EXTRACTED MATERIAL>
'''

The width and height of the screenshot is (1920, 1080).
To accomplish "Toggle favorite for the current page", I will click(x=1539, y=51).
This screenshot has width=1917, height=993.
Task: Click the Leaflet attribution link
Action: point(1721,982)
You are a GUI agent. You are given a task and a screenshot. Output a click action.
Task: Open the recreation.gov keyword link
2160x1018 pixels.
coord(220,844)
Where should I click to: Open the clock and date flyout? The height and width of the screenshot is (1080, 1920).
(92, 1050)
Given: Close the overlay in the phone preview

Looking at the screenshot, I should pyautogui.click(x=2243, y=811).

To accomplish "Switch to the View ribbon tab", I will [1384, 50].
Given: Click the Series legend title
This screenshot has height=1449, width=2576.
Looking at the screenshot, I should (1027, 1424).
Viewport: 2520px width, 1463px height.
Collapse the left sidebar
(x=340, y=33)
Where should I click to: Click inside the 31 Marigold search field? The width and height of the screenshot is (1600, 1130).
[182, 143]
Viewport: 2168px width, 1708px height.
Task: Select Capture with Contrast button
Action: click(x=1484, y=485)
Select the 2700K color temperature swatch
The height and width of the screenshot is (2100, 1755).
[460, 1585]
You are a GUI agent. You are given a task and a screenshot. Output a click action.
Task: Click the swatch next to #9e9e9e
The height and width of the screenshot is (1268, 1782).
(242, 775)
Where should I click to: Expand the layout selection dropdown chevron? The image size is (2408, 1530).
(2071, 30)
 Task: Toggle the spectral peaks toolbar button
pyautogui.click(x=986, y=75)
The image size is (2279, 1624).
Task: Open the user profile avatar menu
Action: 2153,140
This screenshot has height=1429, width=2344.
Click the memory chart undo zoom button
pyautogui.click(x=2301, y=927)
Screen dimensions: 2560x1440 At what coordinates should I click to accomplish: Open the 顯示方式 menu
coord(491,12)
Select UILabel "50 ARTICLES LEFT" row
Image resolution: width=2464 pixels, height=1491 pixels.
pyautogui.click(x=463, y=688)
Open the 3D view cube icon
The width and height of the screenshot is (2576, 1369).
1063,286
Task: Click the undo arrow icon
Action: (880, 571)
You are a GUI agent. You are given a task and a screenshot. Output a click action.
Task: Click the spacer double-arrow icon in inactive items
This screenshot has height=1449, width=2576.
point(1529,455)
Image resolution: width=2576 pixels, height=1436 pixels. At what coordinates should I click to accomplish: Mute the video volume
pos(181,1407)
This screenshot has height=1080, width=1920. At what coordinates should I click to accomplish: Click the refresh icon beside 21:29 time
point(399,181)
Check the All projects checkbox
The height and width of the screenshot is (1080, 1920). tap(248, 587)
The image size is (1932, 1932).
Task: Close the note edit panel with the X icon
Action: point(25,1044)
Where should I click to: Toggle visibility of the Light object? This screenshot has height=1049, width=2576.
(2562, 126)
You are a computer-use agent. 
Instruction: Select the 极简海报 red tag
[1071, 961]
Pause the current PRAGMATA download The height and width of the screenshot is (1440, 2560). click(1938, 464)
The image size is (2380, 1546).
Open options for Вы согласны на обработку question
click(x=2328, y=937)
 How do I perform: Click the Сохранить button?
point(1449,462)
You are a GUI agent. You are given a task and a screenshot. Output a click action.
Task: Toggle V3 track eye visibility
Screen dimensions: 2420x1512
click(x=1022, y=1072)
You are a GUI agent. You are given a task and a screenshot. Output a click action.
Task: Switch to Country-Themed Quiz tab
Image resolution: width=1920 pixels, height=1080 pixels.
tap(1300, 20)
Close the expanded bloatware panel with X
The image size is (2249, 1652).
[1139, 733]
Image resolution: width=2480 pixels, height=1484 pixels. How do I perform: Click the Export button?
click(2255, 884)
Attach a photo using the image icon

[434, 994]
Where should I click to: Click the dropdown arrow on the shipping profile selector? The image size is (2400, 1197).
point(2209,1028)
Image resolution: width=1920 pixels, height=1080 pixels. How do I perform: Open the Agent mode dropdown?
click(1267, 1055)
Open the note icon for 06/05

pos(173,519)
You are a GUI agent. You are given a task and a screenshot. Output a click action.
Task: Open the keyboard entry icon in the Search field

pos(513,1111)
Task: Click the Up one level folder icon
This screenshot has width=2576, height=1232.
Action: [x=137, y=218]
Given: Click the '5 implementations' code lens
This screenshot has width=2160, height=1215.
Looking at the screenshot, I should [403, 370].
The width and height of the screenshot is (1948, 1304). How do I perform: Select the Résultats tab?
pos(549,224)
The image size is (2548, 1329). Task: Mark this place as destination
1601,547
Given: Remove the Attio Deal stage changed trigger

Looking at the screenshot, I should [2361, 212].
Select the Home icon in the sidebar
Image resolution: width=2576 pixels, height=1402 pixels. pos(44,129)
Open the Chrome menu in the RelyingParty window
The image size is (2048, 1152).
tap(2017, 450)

'''

Write out, word for word, the line that contains "Given: Remove the" and every line after it through the last line of the listing.

Given: Remove the Attio Deal stage changed trigger

Looking at the screenshot, I should [2361, 212].
Select the Home icon in the sidebar
Image resolution: width=2576 pixels, height=1402 pixels. pos(44,129)
Open the Chrome menu in the RelyingParty window
The image size is (2048, 1152).
tap(2017, 450)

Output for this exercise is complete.